Kelly claims that shale gas also creates jobs. Perhaps, but Pennsylvania is less than a percentage point under the national average in unemployment. In fact, Kelly's own paper raises questions about shale gas employment.
For shale gas, there is also the lingering question of what effect fracking has on groundwater. I realize conservatives/Republicans dismiss the movie "Gasland" as at best mere anecdotes and for them more likely lies and distortions. Well, if it is only 50% true, shale gas would still be a disaster, poisoning untold numbers of Americans. I almost hate to say it, but I think there might be enough preliminary evidence that Democrats should take a page from the Republican playbook and say that more study is needed before fracking is allowed to go any farther. I don't know about you, but I want to be able to drink tap water and take showers without risk of catching on fire (or being poisoned).
One thing neither Kelly nor I (till now) touched on is taxing shale gas extraction. I think that at least taxing shale gas is a no-brainer. The taxes could go into a health trust fund, to be used to compensate poisoned Pennsylvanians or if there are none, then to provide additional funds to Medicaid or Pennsylvania Adult Basic.

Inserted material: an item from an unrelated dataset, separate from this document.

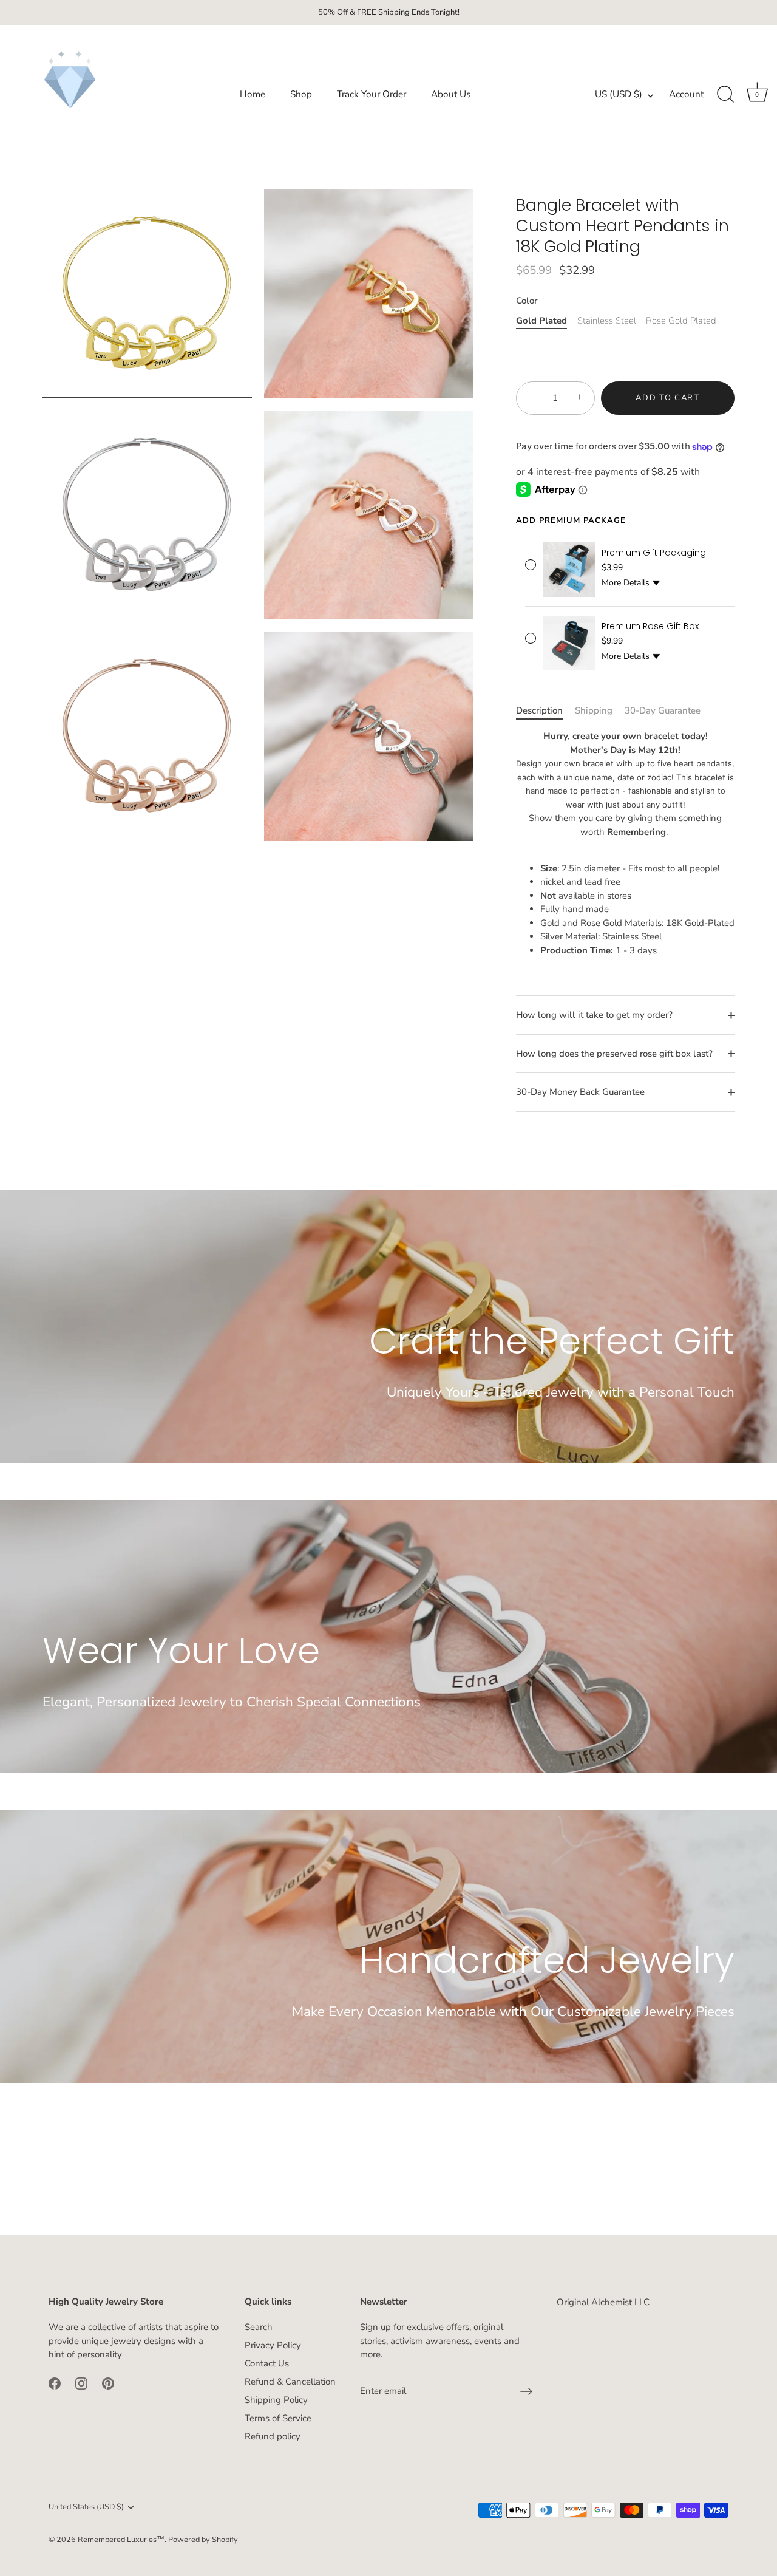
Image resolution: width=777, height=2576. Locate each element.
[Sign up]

Finally, I think that solar technology is advancing to make it more efficient and cheaper, although because of our short sighted energy policy a lot of development is taking place overseas. I think that it matters where you place large solar installations, that they could be very useful in places like Arizona, Texas and also in Hawaii (where they have to import energy). I still think that correctly designed and installed small, personal solar installations at the home level all across the nation could be huge, although to be clear that will need a lot of government support since the breakeven number in decades, not just years. I think that combinations of solar installations with vertical axis wind turbines may well be the way to go for both roof top and large scale installations. I notice Kelly didn't mention wind power. Is that because wind has a much lower breakeven number?
Kelly is once again naked shilling for Republicans (I guess particularly Tom Corbet) and ignoring any issues that might dilute or dispute his arguments. Don't we deserve better, a more realistic analysis that actually seriously acknowledges other points of view and analyzes their ideas using objective tools?